▸ **TASK TO COMPLETE**
Repeat the lines starting at the one that contains "your profile (top" and ending with the last of the records below, leaving out any pictures.

··· DATASET EXTRACT

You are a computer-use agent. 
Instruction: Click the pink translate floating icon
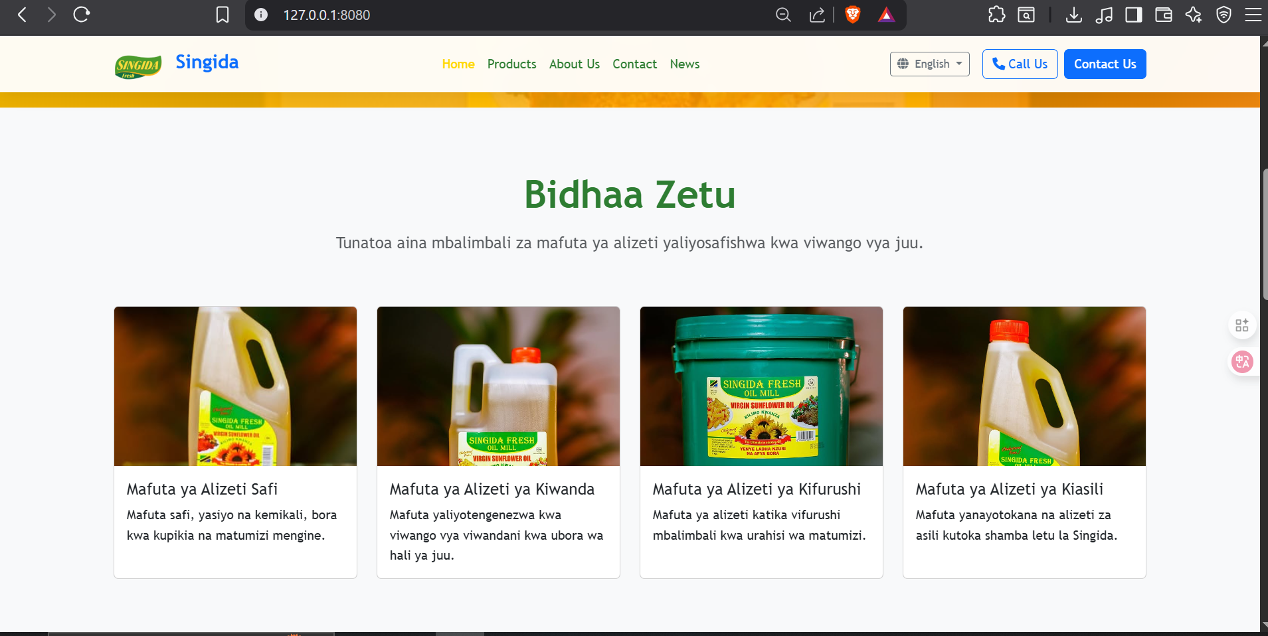click(1242, 362)
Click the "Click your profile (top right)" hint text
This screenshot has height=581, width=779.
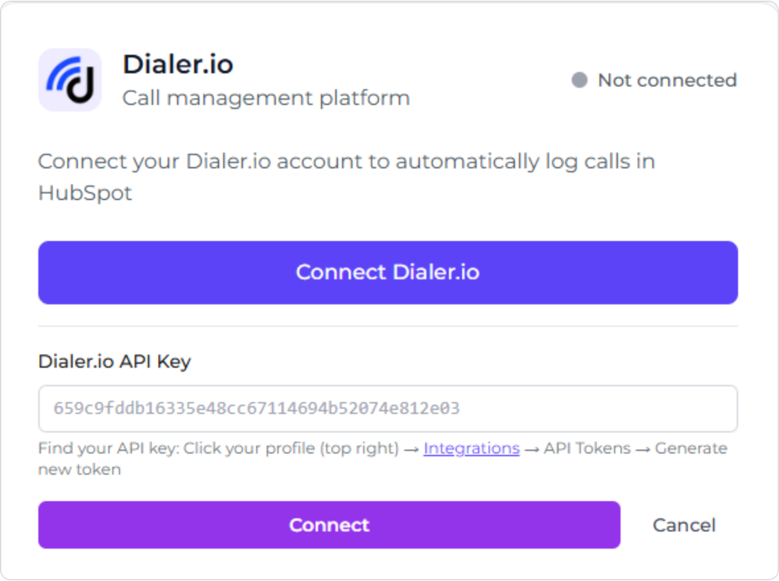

······

▸ **THE COMPLETED TASK**
Click the "Click your profile (top right)" hint text
This screenshot has height=581, width=779.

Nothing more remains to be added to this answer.